---------- GIVEN ENTRIES

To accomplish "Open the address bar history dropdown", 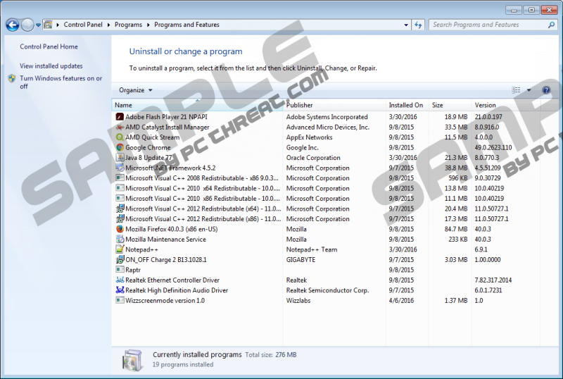I will pos(406,25).

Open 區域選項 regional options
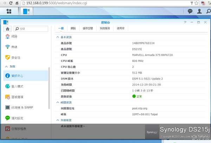coord(18,97)
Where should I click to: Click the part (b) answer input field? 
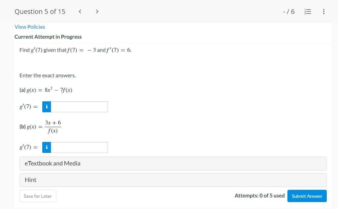pos(79,147)
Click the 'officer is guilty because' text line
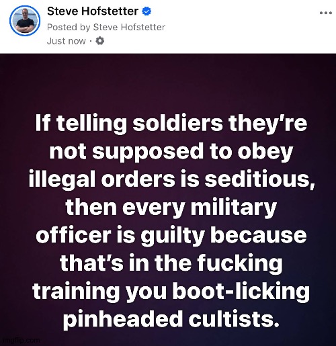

--------------------

* [EXERCISE DIRECTIONS]:
Leaving pictures aside, give again word for word each line from the one with "Where should I" to the final line of the entries.

* [TASK SOLUTION]:
Where should I click to: Click the part (b) answer input field? 
pos(79,147)
Click the 'officer is guilty because' text line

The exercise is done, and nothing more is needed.